【課題名】広島県特産品副産物における菓子材料実用化に向けた加工技術の開発
【代表者】株式会社にしき堂 ・ 西井 政隆
【概要】広島銘菓もみじ饅頭に使用するこし餡の副産物である小豆皮を,菓子材料や食品全般へ有効利用するための加工技術を開発し,企業での技術実証を行う。前年度までの研究で,小豆皮の微粉砕加工技術を検討し,菓子材料への利用が可能であることを確認できたため,処理が簡便で菓子への利用・保存がしやすい加工(粉砕・乾燥)方法を実験室規模で検討後,工場規模で実証するとともに,製品化に向けた試作を重ね,実際の販売商品に活用することを目標とする。
具体的には以下の項目について検討する。
1)小豆皮の加工品の品質向上のための加工方法の改良。
2)小豆皮の加工品を用いた菓子の商品化に向けた加工方法の確立。
3)勉強会開催による菓子業界への副産物の有効利用に関する情報提供と技術移転による副産物を利用した製品化支援。

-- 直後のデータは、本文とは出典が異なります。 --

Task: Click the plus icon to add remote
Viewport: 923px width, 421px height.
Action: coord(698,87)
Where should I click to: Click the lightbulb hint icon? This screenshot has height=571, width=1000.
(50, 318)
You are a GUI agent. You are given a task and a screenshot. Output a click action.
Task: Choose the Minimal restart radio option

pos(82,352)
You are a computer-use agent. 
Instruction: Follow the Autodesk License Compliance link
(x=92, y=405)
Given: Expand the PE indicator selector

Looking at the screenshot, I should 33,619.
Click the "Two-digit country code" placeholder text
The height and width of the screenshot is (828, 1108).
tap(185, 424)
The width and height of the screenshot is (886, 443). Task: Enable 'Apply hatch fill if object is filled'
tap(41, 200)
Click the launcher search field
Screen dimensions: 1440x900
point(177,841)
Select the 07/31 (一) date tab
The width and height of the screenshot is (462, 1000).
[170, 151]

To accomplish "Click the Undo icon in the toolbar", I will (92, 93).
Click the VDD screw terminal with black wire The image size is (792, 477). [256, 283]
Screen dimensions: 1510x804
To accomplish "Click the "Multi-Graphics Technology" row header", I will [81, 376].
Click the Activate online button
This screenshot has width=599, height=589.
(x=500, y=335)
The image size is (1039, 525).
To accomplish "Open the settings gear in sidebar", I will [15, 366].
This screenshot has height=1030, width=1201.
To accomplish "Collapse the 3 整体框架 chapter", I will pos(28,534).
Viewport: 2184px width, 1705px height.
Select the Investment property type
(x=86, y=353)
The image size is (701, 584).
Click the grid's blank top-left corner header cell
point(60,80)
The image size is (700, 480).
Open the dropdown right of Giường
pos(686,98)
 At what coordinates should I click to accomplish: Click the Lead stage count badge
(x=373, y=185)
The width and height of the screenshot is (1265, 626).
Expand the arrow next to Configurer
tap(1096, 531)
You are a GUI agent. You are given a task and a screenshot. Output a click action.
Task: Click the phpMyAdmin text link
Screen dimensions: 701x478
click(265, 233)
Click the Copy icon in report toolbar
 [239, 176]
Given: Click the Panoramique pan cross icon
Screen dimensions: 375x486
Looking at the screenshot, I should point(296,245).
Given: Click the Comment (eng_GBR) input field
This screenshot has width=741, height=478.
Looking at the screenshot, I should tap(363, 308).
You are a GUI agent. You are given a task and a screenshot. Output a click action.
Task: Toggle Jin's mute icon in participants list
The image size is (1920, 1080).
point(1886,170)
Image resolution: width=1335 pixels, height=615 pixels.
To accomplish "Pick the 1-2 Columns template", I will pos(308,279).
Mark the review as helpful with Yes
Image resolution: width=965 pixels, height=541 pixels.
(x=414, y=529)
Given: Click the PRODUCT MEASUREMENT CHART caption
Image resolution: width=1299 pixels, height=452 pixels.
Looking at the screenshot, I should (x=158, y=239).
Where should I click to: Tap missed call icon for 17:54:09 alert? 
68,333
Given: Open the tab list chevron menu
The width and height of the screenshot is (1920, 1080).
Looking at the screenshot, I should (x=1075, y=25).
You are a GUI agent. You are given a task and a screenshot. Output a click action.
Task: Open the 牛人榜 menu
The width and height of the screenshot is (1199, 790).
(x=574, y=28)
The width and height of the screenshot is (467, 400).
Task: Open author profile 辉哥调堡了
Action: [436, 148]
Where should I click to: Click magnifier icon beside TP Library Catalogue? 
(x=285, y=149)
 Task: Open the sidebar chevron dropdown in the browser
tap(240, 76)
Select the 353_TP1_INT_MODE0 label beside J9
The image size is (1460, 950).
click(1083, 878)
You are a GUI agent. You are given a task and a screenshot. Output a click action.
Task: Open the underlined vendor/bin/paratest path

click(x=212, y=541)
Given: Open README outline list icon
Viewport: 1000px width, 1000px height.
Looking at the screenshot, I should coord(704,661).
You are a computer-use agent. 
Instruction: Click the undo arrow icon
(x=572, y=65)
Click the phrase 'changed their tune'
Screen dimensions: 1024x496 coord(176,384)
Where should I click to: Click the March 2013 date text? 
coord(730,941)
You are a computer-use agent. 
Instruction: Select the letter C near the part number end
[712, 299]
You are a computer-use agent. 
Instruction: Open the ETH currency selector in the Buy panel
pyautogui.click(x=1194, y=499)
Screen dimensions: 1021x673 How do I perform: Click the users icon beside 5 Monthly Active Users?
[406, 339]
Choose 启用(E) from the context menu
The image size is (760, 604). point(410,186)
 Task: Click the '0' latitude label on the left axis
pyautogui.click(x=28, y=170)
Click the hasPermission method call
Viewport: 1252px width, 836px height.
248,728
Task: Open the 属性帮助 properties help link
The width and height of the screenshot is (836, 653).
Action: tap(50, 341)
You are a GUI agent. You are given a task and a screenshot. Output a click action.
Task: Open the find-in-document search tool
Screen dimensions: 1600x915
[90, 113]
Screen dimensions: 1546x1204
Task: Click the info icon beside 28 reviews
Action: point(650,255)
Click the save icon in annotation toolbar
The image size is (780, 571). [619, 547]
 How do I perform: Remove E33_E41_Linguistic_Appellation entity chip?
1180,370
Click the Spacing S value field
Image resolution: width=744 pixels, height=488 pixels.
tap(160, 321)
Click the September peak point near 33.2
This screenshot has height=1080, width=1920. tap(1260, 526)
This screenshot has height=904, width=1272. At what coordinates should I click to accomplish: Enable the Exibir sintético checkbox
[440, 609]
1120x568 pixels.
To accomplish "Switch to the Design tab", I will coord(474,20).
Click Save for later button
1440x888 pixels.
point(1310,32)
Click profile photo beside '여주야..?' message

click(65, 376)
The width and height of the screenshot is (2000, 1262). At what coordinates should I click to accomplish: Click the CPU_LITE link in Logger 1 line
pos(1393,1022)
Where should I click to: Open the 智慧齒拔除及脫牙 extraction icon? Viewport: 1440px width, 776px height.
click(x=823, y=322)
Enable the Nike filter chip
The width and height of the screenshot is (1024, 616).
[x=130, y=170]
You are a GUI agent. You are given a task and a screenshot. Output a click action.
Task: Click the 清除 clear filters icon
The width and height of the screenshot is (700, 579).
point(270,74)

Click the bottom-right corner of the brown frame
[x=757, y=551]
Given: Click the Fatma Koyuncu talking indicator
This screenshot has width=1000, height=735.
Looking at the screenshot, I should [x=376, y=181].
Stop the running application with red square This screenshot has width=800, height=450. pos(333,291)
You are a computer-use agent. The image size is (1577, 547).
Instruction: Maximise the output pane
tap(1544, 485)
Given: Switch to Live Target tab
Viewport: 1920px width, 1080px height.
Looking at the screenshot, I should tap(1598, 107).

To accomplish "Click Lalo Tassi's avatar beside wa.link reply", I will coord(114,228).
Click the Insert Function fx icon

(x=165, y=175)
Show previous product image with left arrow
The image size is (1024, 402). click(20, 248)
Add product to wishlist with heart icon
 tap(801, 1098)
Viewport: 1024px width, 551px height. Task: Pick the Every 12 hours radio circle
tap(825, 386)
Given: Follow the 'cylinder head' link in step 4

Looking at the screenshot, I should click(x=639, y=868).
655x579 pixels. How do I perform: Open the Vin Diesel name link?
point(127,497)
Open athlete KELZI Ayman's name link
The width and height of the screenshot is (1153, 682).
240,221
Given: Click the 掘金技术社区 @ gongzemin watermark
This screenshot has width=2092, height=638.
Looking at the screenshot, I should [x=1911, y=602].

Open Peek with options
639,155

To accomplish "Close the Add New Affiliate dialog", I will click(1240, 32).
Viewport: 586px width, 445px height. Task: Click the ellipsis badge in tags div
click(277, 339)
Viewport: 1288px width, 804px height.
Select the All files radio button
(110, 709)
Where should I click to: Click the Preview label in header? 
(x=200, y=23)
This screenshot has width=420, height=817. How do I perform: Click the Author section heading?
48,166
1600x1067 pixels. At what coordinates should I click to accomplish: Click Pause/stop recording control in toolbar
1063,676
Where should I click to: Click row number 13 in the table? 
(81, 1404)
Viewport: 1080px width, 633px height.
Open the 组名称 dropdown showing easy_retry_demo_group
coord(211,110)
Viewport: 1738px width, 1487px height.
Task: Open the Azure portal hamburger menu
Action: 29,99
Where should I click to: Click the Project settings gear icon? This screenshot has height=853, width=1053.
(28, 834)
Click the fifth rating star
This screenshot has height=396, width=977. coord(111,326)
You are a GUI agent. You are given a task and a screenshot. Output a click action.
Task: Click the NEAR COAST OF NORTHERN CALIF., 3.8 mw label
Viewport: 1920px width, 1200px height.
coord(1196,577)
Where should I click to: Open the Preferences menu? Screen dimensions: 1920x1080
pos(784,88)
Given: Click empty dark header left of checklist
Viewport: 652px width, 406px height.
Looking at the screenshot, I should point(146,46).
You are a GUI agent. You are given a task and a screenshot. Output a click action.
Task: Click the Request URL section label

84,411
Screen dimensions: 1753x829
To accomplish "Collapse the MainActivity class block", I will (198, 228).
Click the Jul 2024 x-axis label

【課題名】高温好気発酵技術を用いた、高効率化を実現した小型減容化装置の開発・評価
【代表者】日本ミクニヤ株式会社中国支店 ・ 大森 誠紀
【概要】国内では、水処理後の余剰汚泥の処理費用の高騰が課題である。弊社では、農業集落排水施設における余剰汚泥の減容化に取組んでいる。現在、広島県および島根県の5か所で減容化装置を稼働させ、維持管理を行っている。本減容化装置は高温好気発酵分解技術であり、副資材として杉チップを活用することで好気環境下の微生物の活性化を促進し、余剰汚泥を24時間で95%減容化するものである。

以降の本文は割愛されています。